Copywriting / Blog Content

Use storytelling, personal experiences, case studies, or customer situations to make educational blog content more compelling.
Difficulty: Intermediate → Advanced
Model: GPT-4 / Claude / Gemini
Use Case: Narrative Blogging, Case Studies, Personal Essays
Updated: May 2026
Why This Prompt Exists
Most educational blog posts are dry and forgettable.

You get:

  • bullet points of advice (no emotional connection)
  • no narrative arc (just information)
  • abstract lessons without concrete examples
  • generic advice that applies to everyone (so no one)
  • posts that inform but don’t inspire action

But stories are how humans learn.

A story is worth a hundred bullet points.

  • The protagonist: someone the reader relates to
  • The struggle: a problem they recognize
  • The turning point: the moment of change
  • The lesson: what to learn from it

Without story, your blog is forgettable.

This framework forces AI to tell stories that educate and engage.

The Prompt
Assume the role of a narrative blogger who teaches through story.

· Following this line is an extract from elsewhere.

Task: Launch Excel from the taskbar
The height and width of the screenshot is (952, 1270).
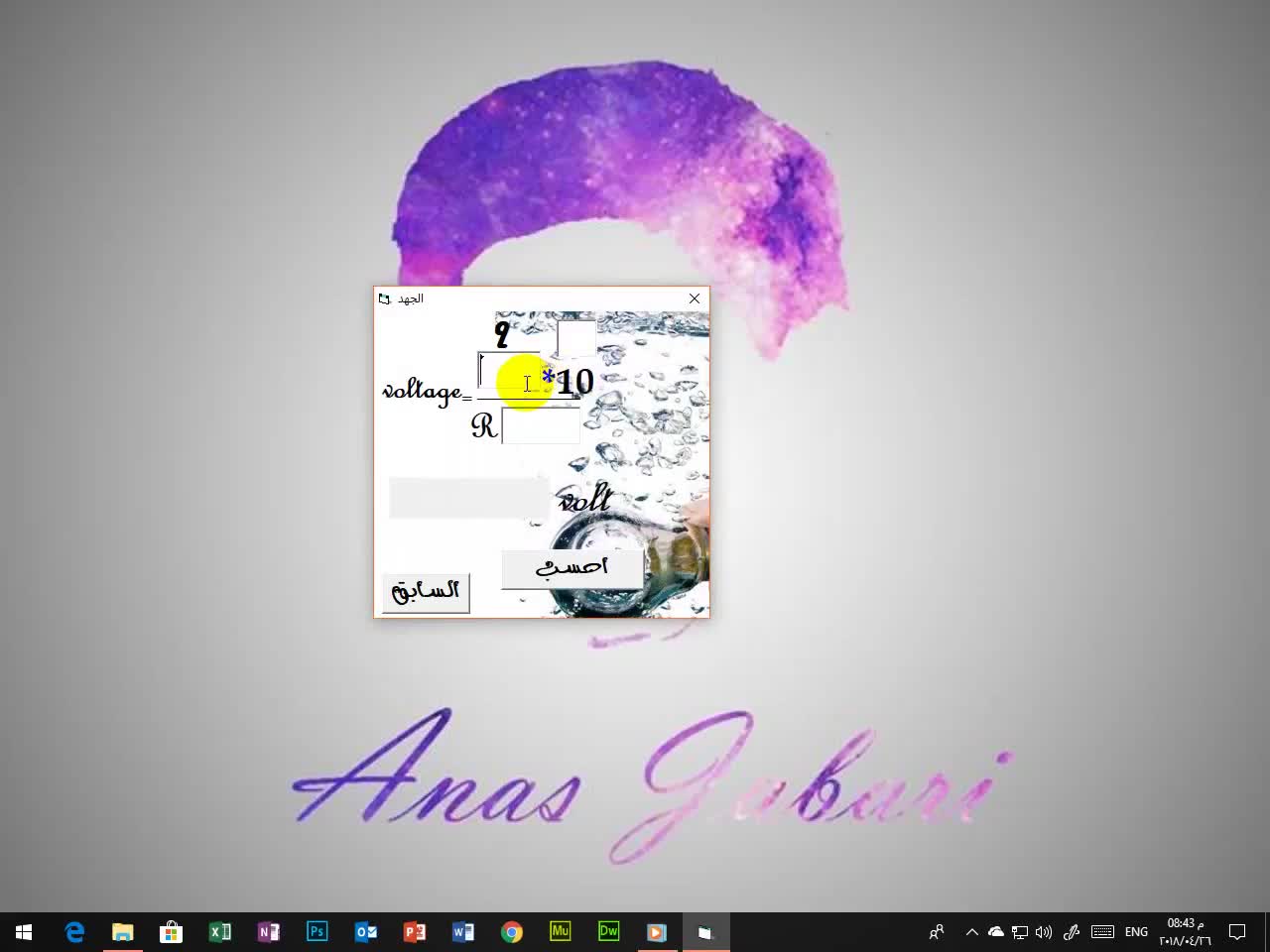Action: coord(219,932)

Your task is to write a story-driven blog post.

STRUCTURE:

1. THE HOOK (2-3 sentences)
   - Start with an interesting moment or question

2. THE BACKSTORY (2-3 paragraphs)
   - Context and characters

3. THE STRUGGLE (2-3 paragraphs)
   - The problem or conflict

4. THE TURNING POINT (1-2 paragraphs)
   - What changed

5. THE LESSON (1-2 paragraphs)
   - What the reader should learn

6. THE ACTION (1 paragraph)
   - How to apply the lesson

Generate:

1. HEADLINE (intriguing, not clickbait)

2. FULL POST (800-1,200 words)

3. KEY TAKEAWAY (one sentence)

INPUTS:

Story Type:
[PERSONAL EXPERIENCE / CUSTOMER CASE STUDY / FOUNDER STORY / ANALOGY]

The Protagonist:
[WHO IS THE MAIN CHARACTER?]

The Problem or Conflict:
[WHAT WAS THE STRUGGLE?]

The Turning Point:
[WHAT CHANGED?]

The Lesson:
[WHAT SHOULD READERS LEARN?]

Target Audience:
[WHO IS READING?]

RULES:
- Start with action, not exposition (in media res)
- Show, don't tell — use sensory details
- The turning point must be specific (not "then I realized")
- Connect the story explicitly to the lesson
- The action step must be practical
- Avoid moralizing ("the lesson here is...") — let the story speak
How To Use It
  • The best stories are true — use your own experiences or real customer stories.
  • Start in the middle of the action (not “once upon a time”).
  • Sensory details (what you saw, heard, felt) make stories immersive.
  • The lesson should feel earned, not tacked on at the end.
  • Test the story on someone who doesn’t know the outcome — do they care what happens next?
Example Input

Story Type: Personal experience

The Protagonist: A freelance designer who almost quit freelancing

The Problem or Conflict: Couldn’t find consistent clients, doubted their skills, considered going back to a full-time job

The Turning Point: A mentor suggested they specialize in one industry instead of being a generalist

The Lesson: Specialization makes you more valuable, not less marketable

Target Audience: Freelancers struggling to find consistent work

Why It Works
Most educational blogs are dry and forgettable.

This framework improves outcomes by forcing:

  • action-first opening (engagement)
  • relatable protagonist (empathy)
  • specific struggle (tension)
  • concrete turning point (clarity)
  • explicit lesson + action (utility)

Great story-driven blogs don’t just inform — they make readers feel something, then teach them what to do.